> Assignment: Every entry, from first to last, is to be retyped without any alteration.

(Collected data)

----

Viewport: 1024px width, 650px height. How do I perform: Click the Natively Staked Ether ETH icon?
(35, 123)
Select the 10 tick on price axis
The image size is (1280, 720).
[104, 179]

----

> Response to the task:
Viewport: 1024px width, 650px height. How do I perform: Click the Natively Staked Ether ETH icon?
(35, 123)
Select the 10 tick on price axis
The image size is (1280, 720).
[104, 179]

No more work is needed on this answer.